__WORK INSTRUCTIONS__:
(A) In the reflection on being a managing conductor, what did Andrew say being a conductor is about?
(B) Carry the reflection on being a managing conductor forward from its final sentence.

__PAGE EXCERPT__:
════════
I have had the opportunity to reflect on how I conduct myself as a managing conductor.  As I've said time and time again, and as Andrew told me years ago, being a conductor is not about 'what you do' but about 'how you do everything that you do'.  In this job there are times when I'm working as a conductor, and times when I am working as a manager, but I know that when I am wearing my manager hat I still think and feel like a conductor.

I have a general manager that I love working with who I have been blessed to have as a mentor - DB is a compassionate and dedicated manager with vast experience in management, governance, and leadership in non profit, disability, and education organisations.   He has given me structure and space to grow and learn, and challenges me to find a way to take this role on my way, conductively, and is patient as I try to find my equilibrium as a conductive manager.  I dare say that he is in fact a 'conductive' manager.

I have stopped trying to see conducting and managing as different - in the classroom I conduct my participants, and I the office I conduct myself and my team -- and I assure you conducting conductors is by far the harder of the two.

As in the classroom, I find myself digging my heels in about believing in my team, about expecting the best from my team even when they are under-performing, about believing it is always worth trying to find a way forward even when my team do not see it.  I still strongly feel responsible for being part of the solution, and believe that it is possible to find a solution even if I'm not the one to find it.  When things haven't gone well I wonder what I haven't done well, what as a manager I should have done better; when things are going well I feel really proud of my team and enjoy their success and the levity it creates in our office.

Even after challenging days or minutes with my team I find myself falling back on an attitude of rugged positivity and tenacious determinism - the very same attitude I have always had with my participants.  Even after a challenging day I still come back in the next day ready to try again, and hoping that this might be the day when we find the break through that moves us forward.
════════
__DATA BLOCK__:

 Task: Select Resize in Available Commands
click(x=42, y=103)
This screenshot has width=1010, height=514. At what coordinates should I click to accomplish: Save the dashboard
════════
__EXPECTED RESULTS__:
(A) Not what you do, but how you do everything that you do.

(B)
I want to be able to find ways to motivate and inspire my team, to give them opportunities to grow and thrive, to figure out how to bring out the best in them, and to learn how to respect them for where they are at.  I feel badly when I am not able to create that conductive environment for them, or when they choose not to run with opportunities I think that I have opened.  I try to understand my disappointment in myself as a manager who isn't always able to provide an ideal environment or to lift my team in the context of my expectation that as conductors they should be able to create this environment for each other, for our program assistants, and for themselves.  I try to balance this by being transparent in my efforts to bring a conductive approach to my management style, hoping that they too will be conductive with themselves and each other outside of the classroom, and wondering if that is an unreasonable thing to hope for.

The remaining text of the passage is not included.